So, let’s say, hypothetically, you wanted to beat Villanova. How would you do it?

Here are some important checkpoints if you want to tame a Wildcat dander allergy in March.


Nova’s offense is deadly because of how balanced it is and how fast it operates.

Getting back defensively is crucial against Villanova because of their offensive philosophy. Nova wants to make a post move, shoot a three or find a straight-line drive within the first moment of having the ball. Their sole intent is to catch you unprepared and to attack before the defense is set. They want you off balance and scrambling. They do this by eliminating any inkling of hesitation and shot faking you to death. Discomfort is the name of the game.


This can make their shot selection seem chaotic, but it’s all by design. Don’t confuse speed with freewheeling recklessness. Their speed is guided and methodical. If they suspect that you aren’t quick to get back into your defensive scheme, they will run their primary and secondary breaks even off of made baskets. Their whole unit, bigs included (really it’s usually just one, so, singular big, I guess) is extremely mobile.

Have to, have to, have to, have to get back and limit their transition break. Also important to remember that “transition” is different for a team like Villanova.

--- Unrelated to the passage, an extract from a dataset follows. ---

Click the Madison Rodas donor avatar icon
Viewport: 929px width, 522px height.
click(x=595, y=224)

Makes or misses, they can put the pressure on you.

II. Force them to guard the interior.

 As we said before, Nova’s strength as an offensive team is a result of their extremely versatile top six players. The one caveat of playing so quickly and having such a sophisticated motion offense is that you’re typically playing with smaller players (unless you’re the Golden State Warriors). There isn’t a player over 6’9” on their roster, and they primarily depend on Omari Spellman (6’9” freshman) and Eric Paschall (6’6” junior) to carry the bulk of the load inside.

Rim protection is not a focus of Villanova’s defensive approach. They’d rather take charges, aggravate and pressure your primary ball handlers into making tough passes over multiple defenders, and get steals.

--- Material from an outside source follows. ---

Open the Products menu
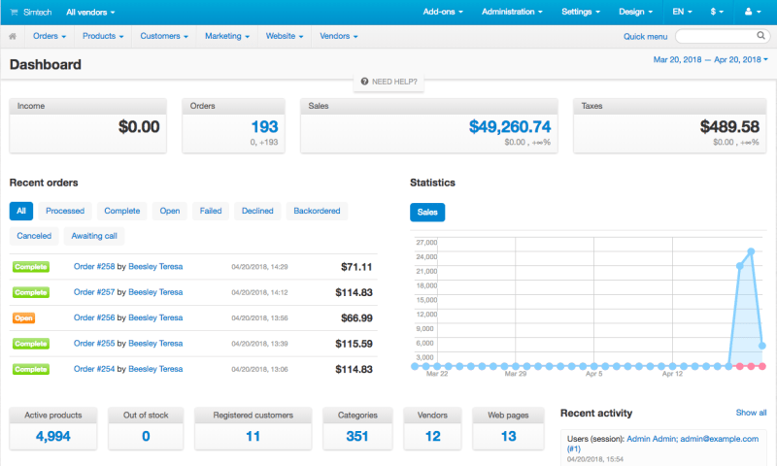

Don’t expect to pound it inside and take your sweet ass time backing down a smaller Villanova player – the extra pressure will come and it’ll come quickly, so the decision making there has to be crisp. You have to hope that foul trouble and offensive rebounding contribute to your case.

III. Keep the possession count low.

I know what you’re thinking: this doesn’t mean take the air out of the ball. If each team has 10 possessions or if each team has 10,000 (the D’Antoni wet dream) – Villanova is still more likely to score consistently per possession than you are, and subsequently to hit more threes. All of this goes back to pace, and you want to make sure that (unless you are Steve Kerr reading this and you’re somehow playing Villanova), you keep the pace from becoming an 85-100 point game, where your chances of winning decrease.

So how do you limit possessions? If your team is long enough (Duke is probably the best candidate at this point) you might be able to sit back and eliminate the worry of switching/not switching some of the trickier actions that the screeners do in Nova’s offense. Their roll and replace is particularly good:


Obviously this leaves you susceptible to their otherworldly ability to shoot the three. Again, if you have the length to pressure and slow down the passing lanes when they perform one of their patented lightning fast ball reversals, you have to do it. Winning the rebounding battle, wisely using the shot clock, avoiding trouble areas on the floor where Nova loves to force turnovers – just a few ways you can keep from playing the style of ball that they would prefer.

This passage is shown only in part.